The 1,400-square-foot Sag Harbor house, nicknamed The Boathouse and serving as a guest home for the same couple, was completed last month. Located on the bay and outfitted with a built-in lounge on the dock, the home has a utilitarian aesthetic and a French linen theme captured with rough hues and woods throughout. O’Sullivan compares the two: the Sagaponack home “is like a jewel box.
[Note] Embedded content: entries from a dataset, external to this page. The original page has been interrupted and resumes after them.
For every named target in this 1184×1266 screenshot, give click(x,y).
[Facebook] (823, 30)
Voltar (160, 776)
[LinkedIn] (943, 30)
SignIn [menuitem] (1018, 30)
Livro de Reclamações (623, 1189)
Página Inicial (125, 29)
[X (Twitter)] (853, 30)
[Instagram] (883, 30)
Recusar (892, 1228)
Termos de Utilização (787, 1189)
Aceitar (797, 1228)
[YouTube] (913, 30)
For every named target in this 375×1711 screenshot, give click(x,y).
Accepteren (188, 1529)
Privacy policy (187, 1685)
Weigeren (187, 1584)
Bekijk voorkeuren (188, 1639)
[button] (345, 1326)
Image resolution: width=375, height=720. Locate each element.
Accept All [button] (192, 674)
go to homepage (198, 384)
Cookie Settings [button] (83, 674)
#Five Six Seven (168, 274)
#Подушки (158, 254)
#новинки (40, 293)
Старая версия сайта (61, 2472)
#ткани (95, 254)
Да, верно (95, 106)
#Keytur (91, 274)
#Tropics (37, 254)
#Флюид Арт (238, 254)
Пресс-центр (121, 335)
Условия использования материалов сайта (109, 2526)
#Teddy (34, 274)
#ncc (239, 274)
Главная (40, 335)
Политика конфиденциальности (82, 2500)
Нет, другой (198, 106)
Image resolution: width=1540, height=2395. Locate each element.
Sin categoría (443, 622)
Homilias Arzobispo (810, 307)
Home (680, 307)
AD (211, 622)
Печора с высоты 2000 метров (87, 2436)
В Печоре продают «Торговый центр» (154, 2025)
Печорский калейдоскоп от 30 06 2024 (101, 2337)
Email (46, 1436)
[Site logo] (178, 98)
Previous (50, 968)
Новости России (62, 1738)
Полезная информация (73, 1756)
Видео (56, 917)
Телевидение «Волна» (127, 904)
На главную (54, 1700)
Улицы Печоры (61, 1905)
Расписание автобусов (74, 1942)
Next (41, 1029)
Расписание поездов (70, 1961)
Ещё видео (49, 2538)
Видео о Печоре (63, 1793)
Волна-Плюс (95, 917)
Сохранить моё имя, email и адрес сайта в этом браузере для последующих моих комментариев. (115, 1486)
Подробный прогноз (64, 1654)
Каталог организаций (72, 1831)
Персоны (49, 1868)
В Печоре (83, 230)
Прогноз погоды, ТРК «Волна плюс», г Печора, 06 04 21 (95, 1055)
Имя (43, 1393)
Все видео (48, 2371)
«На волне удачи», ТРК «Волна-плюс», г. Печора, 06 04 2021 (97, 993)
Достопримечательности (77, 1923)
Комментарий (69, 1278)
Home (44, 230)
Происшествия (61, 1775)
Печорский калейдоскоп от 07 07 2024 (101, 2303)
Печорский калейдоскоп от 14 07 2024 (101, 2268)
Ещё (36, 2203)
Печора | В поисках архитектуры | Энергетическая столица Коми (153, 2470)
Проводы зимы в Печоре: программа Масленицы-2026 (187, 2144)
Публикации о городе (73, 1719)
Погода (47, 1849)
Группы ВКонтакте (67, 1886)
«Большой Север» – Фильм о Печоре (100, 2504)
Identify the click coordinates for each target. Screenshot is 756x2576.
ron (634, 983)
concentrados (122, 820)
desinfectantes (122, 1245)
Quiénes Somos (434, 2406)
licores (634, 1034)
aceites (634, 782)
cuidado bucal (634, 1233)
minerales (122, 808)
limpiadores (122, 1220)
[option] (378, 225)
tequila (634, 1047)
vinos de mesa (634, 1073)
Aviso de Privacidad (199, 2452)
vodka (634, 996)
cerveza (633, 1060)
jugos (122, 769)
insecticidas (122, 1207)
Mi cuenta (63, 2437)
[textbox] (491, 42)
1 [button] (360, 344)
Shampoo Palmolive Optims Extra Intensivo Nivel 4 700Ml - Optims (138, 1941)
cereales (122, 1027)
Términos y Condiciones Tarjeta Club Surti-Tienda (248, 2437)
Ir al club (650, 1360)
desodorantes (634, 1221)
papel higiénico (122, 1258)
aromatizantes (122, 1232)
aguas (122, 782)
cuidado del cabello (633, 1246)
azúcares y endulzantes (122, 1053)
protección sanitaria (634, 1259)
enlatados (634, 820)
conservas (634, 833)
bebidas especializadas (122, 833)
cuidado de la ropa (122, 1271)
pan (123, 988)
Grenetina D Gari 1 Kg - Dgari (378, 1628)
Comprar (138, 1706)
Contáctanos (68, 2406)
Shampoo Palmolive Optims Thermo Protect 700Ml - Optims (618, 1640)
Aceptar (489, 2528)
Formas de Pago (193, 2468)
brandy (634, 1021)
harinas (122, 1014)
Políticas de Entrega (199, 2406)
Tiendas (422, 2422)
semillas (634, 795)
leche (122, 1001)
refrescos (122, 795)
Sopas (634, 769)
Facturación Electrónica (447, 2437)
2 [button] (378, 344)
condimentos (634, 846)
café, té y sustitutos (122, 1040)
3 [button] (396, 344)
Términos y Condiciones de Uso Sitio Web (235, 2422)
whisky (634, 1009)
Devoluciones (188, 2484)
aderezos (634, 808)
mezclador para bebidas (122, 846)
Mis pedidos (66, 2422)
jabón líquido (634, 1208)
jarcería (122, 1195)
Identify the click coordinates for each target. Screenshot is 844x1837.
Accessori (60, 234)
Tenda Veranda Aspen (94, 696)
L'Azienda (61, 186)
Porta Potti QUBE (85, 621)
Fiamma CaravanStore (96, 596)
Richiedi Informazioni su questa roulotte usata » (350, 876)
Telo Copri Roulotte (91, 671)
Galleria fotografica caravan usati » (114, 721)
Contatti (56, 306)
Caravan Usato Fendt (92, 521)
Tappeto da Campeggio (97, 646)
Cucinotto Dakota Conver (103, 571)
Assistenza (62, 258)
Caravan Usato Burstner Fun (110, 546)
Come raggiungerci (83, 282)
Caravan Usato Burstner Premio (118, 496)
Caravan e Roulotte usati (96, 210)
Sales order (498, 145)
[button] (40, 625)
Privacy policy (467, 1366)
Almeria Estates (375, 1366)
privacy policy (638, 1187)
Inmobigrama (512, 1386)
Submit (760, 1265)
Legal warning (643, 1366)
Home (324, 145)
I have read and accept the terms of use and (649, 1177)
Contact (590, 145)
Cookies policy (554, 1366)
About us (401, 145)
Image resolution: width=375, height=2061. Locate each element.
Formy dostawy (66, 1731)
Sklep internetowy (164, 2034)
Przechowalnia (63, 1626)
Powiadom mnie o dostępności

It’s very detailed, very finished, like a Fabergé egg,” while the Sag Harbor home is, comparatively, a “free-range chicken egg, with an overall aesthetic that has raw, untouched-by-man finishes.

The third home in Amagansett is a from-the-ground-up home built and designed on a grassy knoll for an anonymous couple with a collection of modern art that now makes a rotation inside the nature-inspired interior. The residence, which is hidden within the trees, also features a yoga studio as well as a yard space with infinity-edge pool and outdoor kitchen. (Check out the photos of the home here.)

“Every project is individual for the client,” O’Sullivan says of the relationship between each of the homes. “However, there’s always a piece of DNA string that runs from project to project, always a little thing that links all the projects together.”